• _Records supplied_
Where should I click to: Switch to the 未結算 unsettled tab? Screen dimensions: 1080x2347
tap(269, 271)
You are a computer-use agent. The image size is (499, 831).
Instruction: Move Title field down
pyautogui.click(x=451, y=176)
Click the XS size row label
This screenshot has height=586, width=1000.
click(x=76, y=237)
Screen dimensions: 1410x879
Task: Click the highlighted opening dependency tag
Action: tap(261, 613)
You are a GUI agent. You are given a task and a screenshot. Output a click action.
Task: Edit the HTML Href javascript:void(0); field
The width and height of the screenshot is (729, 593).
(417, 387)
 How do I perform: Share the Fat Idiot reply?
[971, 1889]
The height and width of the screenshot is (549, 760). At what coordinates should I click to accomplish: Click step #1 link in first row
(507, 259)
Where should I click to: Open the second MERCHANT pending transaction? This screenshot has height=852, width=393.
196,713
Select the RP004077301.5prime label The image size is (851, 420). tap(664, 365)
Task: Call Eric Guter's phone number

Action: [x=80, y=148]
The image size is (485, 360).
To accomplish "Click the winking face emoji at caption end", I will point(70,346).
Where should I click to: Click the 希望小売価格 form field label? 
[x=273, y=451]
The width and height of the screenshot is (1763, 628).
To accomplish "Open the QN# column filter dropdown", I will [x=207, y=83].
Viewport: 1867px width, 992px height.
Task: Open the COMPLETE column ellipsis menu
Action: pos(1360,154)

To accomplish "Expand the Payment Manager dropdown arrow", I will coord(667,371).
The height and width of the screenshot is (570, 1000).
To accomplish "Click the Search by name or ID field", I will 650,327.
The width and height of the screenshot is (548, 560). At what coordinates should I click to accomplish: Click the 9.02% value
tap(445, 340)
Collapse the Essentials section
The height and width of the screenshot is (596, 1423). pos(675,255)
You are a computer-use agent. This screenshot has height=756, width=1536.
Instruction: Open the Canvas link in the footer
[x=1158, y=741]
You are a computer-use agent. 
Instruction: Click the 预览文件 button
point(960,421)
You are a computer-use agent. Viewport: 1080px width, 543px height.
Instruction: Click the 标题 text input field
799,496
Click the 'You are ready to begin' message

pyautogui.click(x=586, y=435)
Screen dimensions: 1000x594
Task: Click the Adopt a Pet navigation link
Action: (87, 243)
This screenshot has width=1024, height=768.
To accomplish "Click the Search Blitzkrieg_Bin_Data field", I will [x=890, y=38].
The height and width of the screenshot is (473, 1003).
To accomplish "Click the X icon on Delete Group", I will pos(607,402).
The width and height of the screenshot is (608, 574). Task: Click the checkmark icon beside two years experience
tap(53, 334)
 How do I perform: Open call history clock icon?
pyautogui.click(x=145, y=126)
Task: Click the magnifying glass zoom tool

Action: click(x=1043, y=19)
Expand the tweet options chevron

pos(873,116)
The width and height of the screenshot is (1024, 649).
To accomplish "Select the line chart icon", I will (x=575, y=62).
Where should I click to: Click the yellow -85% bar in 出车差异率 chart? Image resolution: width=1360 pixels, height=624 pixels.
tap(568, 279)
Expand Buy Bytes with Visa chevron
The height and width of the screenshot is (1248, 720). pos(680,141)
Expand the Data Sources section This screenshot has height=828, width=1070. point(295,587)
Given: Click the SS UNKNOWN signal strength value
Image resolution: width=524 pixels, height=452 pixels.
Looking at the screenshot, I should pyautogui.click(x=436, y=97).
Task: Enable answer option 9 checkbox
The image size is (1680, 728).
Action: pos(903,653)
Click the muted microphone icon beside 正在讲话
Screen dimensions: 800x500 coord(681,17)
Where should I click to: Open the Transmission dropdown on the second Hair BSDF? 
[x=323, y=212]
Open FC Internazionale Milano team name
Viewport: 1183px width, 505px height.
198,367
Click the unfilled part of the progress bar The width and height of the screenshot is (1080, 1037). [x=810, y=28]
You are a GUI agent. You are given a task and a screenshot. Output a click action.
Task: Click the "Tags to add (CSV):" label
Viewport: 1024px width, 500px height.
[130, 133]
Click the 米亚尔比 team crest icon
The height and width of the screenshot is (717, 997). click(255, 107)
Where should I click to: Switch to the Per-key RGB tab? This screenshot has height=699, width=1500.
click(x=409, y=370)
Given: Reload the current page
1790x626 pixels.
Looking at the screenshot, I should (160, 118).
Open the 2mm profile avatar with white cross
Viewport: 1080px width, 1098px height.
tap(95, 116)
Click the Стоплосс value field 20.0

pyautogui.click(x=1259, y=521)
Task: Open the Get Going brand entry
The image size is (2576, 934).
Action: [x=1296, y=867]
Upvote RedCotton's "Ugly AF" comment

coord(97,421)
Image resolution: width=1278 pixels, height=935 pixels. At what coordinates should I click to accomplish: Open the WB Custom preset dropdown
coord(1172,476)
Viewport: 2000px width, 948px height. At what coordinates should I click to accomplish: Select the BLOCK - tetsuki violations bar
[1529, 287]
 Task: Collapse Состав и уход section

• _Action item_
Nothing may be left out or altered: reproduce the complete listing.

• _Task solution_
Where should I click to: Switch to the 未結算 unsettled tab? Screen dimensions: 1080x2347
tap(269, 271)
You are a computer-use agent. The image size is (499, 831).
Instruction: Move Title field down
pyautogui.click(x=451, y=176)
Click the XS size row label
This screenshot has height=586, width=1000.
click(x=76, y=237)
Screen dimensions: 1410x879
Task: Click the highlighted opening dependency tag
Action: tap(261, 613)
You are a GUI agent. You are given a task and a screenshot. Output a click action.
Task: Edit the HTML Href javascript:void(0); field
The width and height of the screenshot is (729, 593).
(417, 387)
 How do I perform: Share the Fat Idiot reply?
[971, 1889]
The height and width of the screenshot is (549, 760). At what coordinates should I click to accomplish: Click step #1 link in first row
(507, 259)
Where should I click to: Open the second MERCHANT pending transaction? This screenshot has height=852, width=393.
196,713
Select the RP004077301.5prime label The image size is (851, 420). tap(664, 365)
Task: Call Eric Guter's phone number

Action: [x=80, y=148]
The image size is (485, 360).
To accomplish "Click the winking face emoji at caption end", I will point(70,346).
Where should I click to: Click the 希望小売価格 form field label? 
[x=273, y=451]
The width and height of the screenshot is (1763, 628).
To accomplish "Open the QN# column filter dropdown", I will [x=207, y=83].
Viewport: 1867px width, 992px height.
Task: Open the COMPLETE column ellipsis menu
Action: pos(1360,154)

To accomplish "Expand the Payment Manager dropdown arrow", I will coord(667,371).
The height and width of the screenshot is (570, 1000).
To accomplish "Click the Search by name or ID field", I will 650,327.
The width and height of the screenshot is (548, 560). At what coordinates should I click to accomplish: Click the 9.02% value
tap(445, 340)
Collapse the Essentials section
The height and width of the screenshot is (596, 1423). pos(675,255)
You are a computer-use agent. This screenshot has height=756, width=1536.
Instruction: Open the Canvas link in the footer
[x=1158, y=741]
You are a computer-use agent. 
Instruction: Click the 预览文件 button
point(960,421)
You are a computer-use agent. Viewport: 1080px width, 543px height.
Instruction: Click the 标题 text input field
799,496
Click the 'You are ready to begin' message

pyautogui.click(x=586, y=435)
Screen dimensions: 1000x594
Task: Click the Adopt a Pet navigation link
Action: (87, 243)
This screenshot has width=1024, height=768.
To accomplish "Click the Search Blitzkrieg_Bin_Data field", I will [x=890, y=38].
The height and width of the screenshot is (473, 1003).
To accomplish "Click the X icon on Delete Group", I will pos(607,402).
The width and height of the screenshot is (608, 574). Task: Click the checkmark icon beside two years experience
tap(53, 334)
 How do I perform: Open call history clock icon?
pyautogui.click(x=145, y=126)
Task: Click the magnifying glass zoom tool

Action: click(x=1043, y=19)
Expand the tweet options chevron

pos(873,116)
The width and height of the screenshot is (1024, 649).
To accomplish "Select the line chart icon", I will (x=575, y=62).
Where should I click to: Click the yellow -85% bar in 出车差异率 chart? Image resolution: width=1360 pixels, height=624 pixels.
tap(568, 279)
Expand Buy Bytes with Visa chevron
The height and width of the screenshot is (1248, 720). pos(680,141)
Expand the Data Sources section This screenshot has height=828, width=1070. point(295,587)
Given: Click the SS UNKNOWN signal strength value
Image resolution: width=524 pixels, height=452 pixels.
Looking at the screenshot, I should pyautogui.click(x=436, y=97).
Task: Enable answer option 9 checkbox
The image size is (1680, 728).
Action: pos(903,653)
Click the muted microphone icon beside 正在讲话
Screen dimensions: 800x500 coord(681,17)
Where should I click to: Open the Transmission dropdown on the second Hair BSDF? 
[x=323, y=212]
Open FC Internazionale Milano team name
Viewport: 1183px width, 505px height.
198,367
Click the unfilled part of the progress bar The width and height of the screenshot is (1080, 1037). [x=810, y=28]
You are a GUI agent. You are given a task and a screenshot. Output a click action.
Task: Click the "Tags to add (CSV):" label
Viewport: 1024px width, 500px height.
[130, 133]
Click the 米亚尔比 team crest icon
The height and width of the screenshot is (717, 997). click(255, 107)
Where should I click to: Switch to the Per-key RGB tab? This screenshot has height=699, width=1500.
click(x=409, y=370)
Given: Reload the current page
1790x626 pixels.
Looking at the screenshot, I should (160, 118).
Open the 2mm profile avatar with white cross
Viewport: 1080px width, 1098px height.
tap(95, 116)
Click the Стоплосс value field 20.0

pyautogui.click(x=1259, y=521)
Task: Open the Get Going brand entry
The image size is (2576, 934).
Action: [x=1296, y=867]
Upvote RedCotton's "Ugly AF" comment

coord(97,421)
Image resolution: width=1278 pixels, height=935 pixels. At what coordinates should I click to accomplish: Open the WB Custom preset dropdown
coord(1172,476)
Viewport: 2000px width, 948px height. At what coordinates should I click to accomplish: Select the BLOCK - tetsuki violations bar
[1529, 287]
 Task: Collapse Состав и уход section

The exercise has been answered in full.